China’s top turbine makers

A wave of consolidation has shaken up China’s wind turbine market over the past two years, reducing the number of manufacturers from roughly 80 in 2011 to about 20 last year.

The top 20 players (see below) now account for over 95% of the domestic market, while the top three — Goldwind, United Power and Sinovel — claim a combined market share of nearly 50%.

Bloomberg New Energy Finance (BNEF) suggests that the top five manufacturers from 2012 will probably continue to dominate in 2013. Goldwind is likely to lead the pack, followed by United Power, Sinovel, Ming Yang and XEMC-Darwind. But one relative newcomer, Envision Energy, could be poised to storm into the top five.


According to BNEF analyst Zhou Yiyi, Goldwind will again lead this year, with as much as 3GW of installed capacity in China.

In 2012, the manufacturer installed about 2.8GW of turbines, giving it a domestic market share of roughly 19%.

In response to grid congestion in northern China, there is a push to build projects in lower-wind-speed areas, particularly in the south. Here, Goldwind has a potential technological advantage, as it was the first Chinese company to produce an ultra-low-wind-speed permanent-magnet direct-drive turbine.

But the fact that the projects are being built in the south, where grid infrastructure is more developed, is not an advantage — Goldwind’s key production bases are in the north.
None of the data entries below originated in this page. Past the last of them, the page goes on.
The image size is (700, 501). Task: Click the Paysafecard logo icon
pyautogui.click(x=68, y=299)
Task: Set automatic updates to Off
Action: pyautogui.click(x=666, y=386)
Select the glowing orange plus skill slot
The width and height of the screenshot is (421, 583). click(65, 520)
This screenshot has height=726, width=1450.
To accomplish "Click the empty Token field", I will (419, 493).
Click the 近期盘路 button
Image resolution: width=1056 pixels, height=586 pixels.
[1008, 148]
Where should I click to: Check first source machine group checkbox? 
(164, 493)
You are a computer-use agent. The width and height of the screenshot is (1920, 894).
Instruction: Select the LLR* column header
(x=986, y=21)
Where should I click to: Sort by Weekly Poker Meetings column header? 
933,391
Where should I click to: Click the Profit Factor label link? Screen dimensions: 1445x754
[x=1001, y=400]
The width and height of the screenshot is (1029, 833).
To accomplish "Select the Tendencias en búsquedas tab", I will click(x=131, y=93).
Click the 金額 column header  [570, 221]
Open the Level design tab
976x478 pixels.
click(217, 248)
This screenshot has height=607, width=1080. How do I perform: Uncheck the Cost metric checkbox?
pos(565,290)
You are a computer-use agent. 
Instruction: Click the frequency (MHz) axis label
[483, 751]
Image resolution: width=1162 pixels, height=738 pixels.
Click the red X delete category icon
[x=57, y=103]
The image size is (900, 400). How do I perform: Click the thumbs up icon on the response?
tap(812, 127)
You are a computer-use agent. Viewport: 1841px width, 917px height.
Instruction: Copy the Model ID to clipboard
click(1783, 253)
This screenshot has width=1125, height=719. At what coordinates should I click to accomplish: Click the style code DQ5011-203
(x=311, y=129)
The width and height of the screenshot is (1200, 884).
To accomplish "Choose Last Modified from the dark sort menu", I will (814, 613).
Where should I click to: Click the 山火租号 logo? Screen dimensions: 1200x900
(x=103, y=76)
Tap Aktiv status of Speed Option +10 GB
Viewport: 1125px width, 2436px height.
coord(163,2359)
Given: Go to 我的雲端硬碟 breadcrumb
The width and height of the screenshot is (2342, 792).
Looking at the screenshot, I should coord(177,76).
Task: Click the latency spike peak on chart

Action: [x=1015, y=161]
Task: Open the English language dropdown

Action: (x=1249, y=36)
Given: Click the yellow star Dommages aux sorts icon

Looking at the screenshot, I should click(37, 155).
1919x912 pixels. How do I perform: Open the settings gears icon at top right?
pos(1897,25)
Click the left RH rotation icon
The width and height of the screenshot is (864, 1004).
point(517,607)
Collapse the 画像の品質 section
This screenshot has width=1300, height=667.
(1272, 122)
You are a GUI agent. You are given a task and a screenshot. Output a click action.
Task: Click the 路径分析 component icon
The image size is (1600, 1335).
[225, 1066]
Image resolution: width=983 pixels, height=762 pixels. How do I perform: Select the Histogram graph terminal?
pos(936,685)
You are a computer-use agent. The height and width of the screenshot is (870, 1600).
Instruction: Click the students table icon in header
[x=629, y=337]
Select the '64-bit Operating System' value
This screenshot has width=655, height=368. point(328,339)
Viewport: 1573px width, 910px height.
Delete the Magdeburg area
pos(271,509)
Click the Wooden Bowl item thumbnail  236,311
Macquarie Securities analyst Patrick Dai is unsure if Goldwind will remain dominant in 2013. “My view is probably not,” he says, noting that its biggest customer is Longyuan, a developer that is under pressure to buy turbines from sister company United Power.

United Power

Along with Longyuan, United Power is a unit of Guodian, China’s largest independent power producer. It installed 1.9GW of turbines in China last year, giving it about 13% of the market and overtaking Sinovel for the first time.

It has not disclosed how much capacity it shipped in the first half of this year, but a spokesperson tells Recharge that it delivered 467 turbines between January and the end of June, suggesting that it may be on track to match or surpass its 2012 installation total.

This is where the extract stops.